▸ **Your tasks**:
A: From the text about the Arcala family's house, list the things the couple bought with what was left of their daily wages.
B: Carry on the account of the Arcala family's house and Typhoon Odette from the point where it stops.

▸ **Text block**:
● ● ●
Twenty years of hard work, patience and slaving themselves to provide for their growing family, and building a house was what preoccupied Christopher and Nimfa Arcala of Calape, Bohol half of their lives. 

Prior to a debilitating bout of arthritis and a blurring vision, Christopher, 56, earned a meager income as a construction worker, working odd jobs being a helper to becoming a rough carpenter when times demand for it. Now, suffering from an illness that keeps him from working, he has become another dependent, even as his kids are slowly becoming independent. 

His wife, Nimfa, doubles as a housewife and a neighbourhood errand, doing odd jobs from cleaning yards to laundry.

Ninfa and Christopher spent over 20 years slaving themselves to build this small house where they can live as a family. In one swoop of Typhoon Odette, this house is now reduced to tarpaulin roofs and walls. (PIA Bohol)

What is left of their daily wages, they pooled to buy sacks of cement or tin cans of river sand, a few hollow blocks every now and then and some lumber. Building a house for their kids was what Christopher dreamt of.

"It was hard, slaving yourself in hard work, often leaving the kids at home with their older siblings, if only we can provide for the food and whatever the growing kids need," Naomi shared.

For her husband Christopher, if only there were better options for getting their needs supplied, he would have gone for that. But then he has to do whatever he can, which is not much.

From trees to fallen houses and torn roofs, families scampered for safety and making sure to stay away from flying debris. (PIA Bohol)

The family bore kids, nurtured them through childhood, even as they also witnessed how their house grew from a flimsy quilt of light materials to one with hollow block walls and poured concrete floor. Like a classic Boholano house, the Arcala house, a few square meters fitting a small lot in Brgy. Santa Cruz, grew with yearly mini-renovations.

This year, it may be a wall finishing or a few tin sheets, a hollow block division to separate a room from another or a kitchen expansio -  small changes funded by the little savings the family spares. Then they were slowly able to put up the beginnings of the second floor, block after block, nail after painstaking nail years, and the house slowly took shape. 

This house skeleton withstood the howling and gnashing winds of storm Odette, whicle left a trail of debris. (PIA Bohol)

Until December 2021, when the family became united again for Christmas, that fate dealt the family a rotten card.

"My elder sister just had given birth, and everyone was excited. Another sister came home from Manila to celebrate Christmas with us. It was supposed to be a fun week until Odette came to ruin all that," said Lee Christopher, 17, and the family’s youngest child. 

Since then, the Arcalas have stretched a blue insulated sack as a roof to what was their home.

Being a high school student has restrained Lee Christopher Arcala from going all out to work and help rebuild his family's house. (PIA Bohol)

"That day, the local officials told us to go seek safe shelter. We went to a neigbor’s house to wait for the storm to pass. It was a sturdy house and we were with other families there," Nimfa said. 

The said house was a few meters from their house, and at 10:00 PM, she saw that their house has lost its roof. By midnight, the whole second floor was blown off, the hollow block walls only hinting the presence of a house there.
● ● ●
▸ **Dataset records**:
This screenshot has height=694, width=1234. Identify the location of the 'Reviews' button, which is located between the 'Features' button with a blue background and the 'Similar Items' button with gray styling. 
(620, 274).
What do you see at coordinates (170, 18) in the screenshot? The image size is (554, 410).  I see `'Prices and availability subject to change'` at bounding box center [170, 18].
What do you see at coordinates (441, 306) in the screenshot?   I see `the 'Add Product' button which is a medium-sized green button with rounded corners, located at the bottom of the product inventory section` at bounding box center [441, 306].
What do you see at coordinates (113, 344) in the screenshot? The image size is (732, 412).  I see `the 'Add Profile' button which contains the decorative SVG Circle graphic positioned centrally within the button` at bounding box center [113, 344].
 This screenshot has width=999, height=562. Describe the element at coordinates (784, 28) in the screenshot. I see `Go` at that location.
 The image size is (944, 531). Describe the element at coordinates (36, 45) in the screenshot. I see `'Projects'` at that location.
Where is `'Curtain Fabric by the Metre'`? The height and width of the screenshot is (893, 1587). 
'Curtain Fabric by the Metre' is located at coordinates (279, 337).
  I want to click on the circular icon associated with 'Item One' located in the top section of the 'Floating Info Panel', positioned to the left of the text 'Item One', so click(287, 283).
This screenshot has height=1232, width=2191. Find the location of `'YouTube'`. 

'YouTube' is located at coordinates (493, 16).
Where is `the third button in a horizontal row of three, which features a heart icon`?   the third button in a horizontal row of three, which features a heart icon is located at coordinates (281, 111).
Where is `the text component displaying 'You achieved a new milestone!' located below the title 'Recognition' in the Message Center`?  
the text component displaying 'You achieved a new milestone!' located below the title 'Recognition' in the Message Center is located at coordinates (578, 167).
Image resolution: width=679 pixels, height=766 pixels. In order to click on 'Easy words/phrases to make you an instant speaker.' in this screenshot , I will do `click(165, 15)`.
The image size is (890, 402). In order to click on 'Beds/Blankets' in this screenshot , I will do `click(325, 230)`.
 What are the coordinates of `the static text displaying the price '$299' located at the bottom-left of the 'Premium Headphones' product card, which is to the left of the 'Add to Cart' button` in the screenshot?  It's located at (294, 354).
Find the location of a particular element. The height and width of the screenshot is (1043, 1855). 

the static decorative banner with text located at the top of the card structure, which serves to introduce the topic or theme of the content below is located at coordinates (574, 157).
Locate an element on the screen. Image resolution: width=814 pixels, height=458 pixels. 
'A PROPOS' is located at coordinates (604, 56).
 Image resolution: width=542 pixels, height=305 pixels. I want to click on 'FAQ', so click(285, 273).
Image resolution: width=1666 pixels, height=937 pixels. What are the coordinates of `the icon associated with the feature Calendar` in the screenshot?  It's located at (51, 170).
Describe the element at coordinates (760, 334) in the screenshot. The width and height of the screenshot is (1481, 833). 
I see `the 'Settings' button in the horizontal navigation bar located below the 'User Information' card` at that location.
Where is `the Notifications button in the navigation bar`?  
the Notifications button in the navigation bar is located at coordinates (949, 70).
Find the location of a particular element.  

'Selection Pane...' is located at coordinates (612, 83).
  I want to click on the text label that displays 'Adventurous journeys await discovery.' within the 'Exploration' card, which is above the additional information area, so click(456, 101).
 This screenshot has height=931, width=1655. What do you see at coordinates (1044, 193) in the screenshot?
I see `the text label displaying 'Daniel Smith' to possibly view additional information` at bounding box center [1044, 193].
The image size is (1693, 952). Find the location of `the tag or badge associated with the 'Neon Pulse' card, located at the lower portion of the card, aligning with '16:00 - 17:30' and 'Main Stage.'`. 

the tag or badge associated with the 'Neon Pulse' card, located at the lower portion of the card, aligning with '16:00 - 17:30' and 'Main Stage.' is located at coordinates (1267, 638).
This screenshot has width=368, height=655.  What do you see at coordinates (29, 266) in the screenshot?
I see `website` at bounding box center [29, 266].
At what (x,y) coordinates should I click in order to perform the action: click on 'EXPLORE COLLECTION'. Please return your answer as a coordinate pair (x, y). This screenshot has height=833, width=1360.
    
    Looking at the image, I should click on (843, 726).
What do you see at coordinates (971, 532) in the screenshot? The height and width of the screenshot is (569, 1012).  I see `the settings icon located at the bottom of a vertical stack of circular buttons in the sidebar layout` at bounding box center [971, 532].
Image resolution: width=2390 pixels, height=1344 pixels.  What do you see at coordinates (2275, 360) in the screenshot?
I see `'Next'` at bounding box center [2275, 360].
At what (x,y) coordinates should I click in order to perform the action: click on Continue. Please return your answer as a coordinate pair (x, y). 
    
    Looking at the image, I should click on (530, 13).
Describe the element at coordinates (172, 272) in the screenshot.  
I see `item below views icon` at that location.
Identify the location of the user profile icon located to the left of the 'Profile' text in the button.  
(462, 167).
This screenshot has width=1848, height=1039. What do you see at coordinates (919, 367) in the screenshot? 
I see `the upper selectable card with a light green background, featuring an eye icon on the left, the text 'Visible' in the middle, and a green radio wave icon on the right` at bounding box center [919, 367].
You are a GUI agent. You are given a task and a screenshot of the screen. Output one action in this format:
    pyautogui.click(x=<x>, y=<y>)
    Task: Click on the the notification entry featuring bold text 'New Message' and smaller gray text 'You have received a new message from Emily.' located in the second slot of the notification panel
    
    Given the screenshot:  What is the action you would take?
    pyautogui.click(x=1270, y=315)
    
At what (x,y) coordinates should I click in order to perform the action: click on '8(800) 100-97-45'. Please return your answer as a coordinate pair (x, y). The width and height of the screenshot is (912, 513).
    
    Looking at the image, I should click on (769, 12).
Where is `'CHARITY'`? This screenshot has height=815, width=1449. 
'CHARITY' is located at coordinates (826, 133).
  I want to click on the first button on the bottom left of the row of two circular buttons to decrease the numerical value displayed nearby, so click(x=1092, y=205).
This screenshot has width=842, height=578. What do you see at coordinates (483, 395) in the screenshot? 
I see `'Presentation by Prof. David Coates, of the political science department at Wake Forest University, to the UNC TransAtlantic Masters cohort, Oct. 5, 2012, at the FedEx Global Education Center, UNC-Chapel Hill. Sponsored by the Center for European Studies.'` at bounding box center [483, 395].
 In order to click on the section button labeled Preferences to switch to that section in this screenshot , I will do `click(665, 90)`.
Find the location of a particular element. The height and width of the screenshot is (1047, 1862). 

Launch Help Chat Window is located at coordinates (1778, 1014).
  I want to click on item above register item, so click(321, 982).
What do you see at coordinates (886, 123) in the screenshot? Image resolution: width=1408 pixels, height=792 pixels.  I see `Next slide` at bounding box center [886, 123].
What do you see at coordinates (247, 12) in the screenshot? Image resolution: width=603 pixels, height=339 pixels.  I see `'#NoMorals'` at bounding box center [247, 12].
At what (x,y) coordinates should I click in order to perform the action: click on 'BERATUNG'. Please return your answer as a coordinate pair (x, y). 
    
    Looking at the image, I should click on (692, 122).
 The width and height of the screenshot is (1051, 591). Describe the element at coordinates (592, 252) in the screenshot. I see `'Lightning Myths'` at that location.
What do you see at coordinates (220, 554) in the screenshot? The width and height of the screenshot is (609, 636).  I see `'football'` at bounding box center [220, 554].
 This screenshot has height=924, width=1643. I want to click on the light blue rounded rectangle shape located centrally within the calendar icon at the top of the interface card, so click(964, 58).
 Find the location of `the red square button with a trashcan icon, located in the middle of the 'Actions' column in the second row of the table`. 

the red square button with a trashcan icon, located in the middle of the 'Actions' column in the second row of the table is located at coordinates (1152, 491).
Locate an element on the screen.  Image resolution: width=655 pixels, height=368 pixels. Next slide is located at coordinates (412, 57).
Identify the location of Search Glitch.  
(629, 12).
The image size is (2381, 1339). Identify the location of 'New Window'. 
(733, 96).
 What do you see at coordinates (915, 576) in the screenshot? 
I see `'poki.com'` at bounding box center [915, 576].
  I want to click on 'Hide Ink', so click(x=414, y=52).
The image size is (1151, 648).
● ● ●
▸ **Answers for the tasks**:
A:
sacks of cement
tin cans of river sand
hollow blocks
lumber

B:
The Arcalas were among the nearly 900 families who would totally lose their houses that night.

Typhoon Odette destroyed private houses, with the damage reaching over P10 billion, according to international shelter organizations. (PIA Bohol)

According to the Provincial Disaster and Risk Reduction Management Council, some 7,559 houses in Calape alone were also partially damaged that night. "What my parents saved for 20 years, was gone in three hours," Lee Christopher said. 

Now, the kitchen is what has become the family’s living, dining, and bedroom in one, with the family stepping off a dripping tarpaulin when the rains would come. Losing their house and the savings their parents invested in the last two decades, Lee Christopher, now a junior high school student in town, wished he could help.

Families, in search of privacy, string blankets to make makeshift bedrooms, some of them without roofs. (PIA Bohol)

As with other families, the Arcalas received financial assistance from the government. However, this is barely enough to provide for their food now that the typhoon has also affected their parent’s livelihood. "I wish I could help, but then, how can I, a student still struggling to get through online class?" he asked. 

In Bohol, over 200,000 houses have suffered the same fate as the Arcalas' house. According to the National Housing Authority, they have released P55 million in assistance to families that lost their homes during the storm. The sum was based on the reports submitted by the local government units, who validated the number of houses which were either totally or partially damaged by the typhoon.

Boholanos in the outlying islands suffered the most from the brunt of the typhoon's wrath. (PIA Bohol)

For Lee Christopher and the thousands of Boholanos who have totally lost their homes on Dec. 16, they may have already sought ways to rebuild their lives. (RAHC/PIA7 Bohol)

This cuatro aguas of a house may have survived decades of typhoons and earthquakes. But Typhoon Odette simply blew her shingles off. Ancestral houses now declared heritage sites were not spared. (PIA Bohol)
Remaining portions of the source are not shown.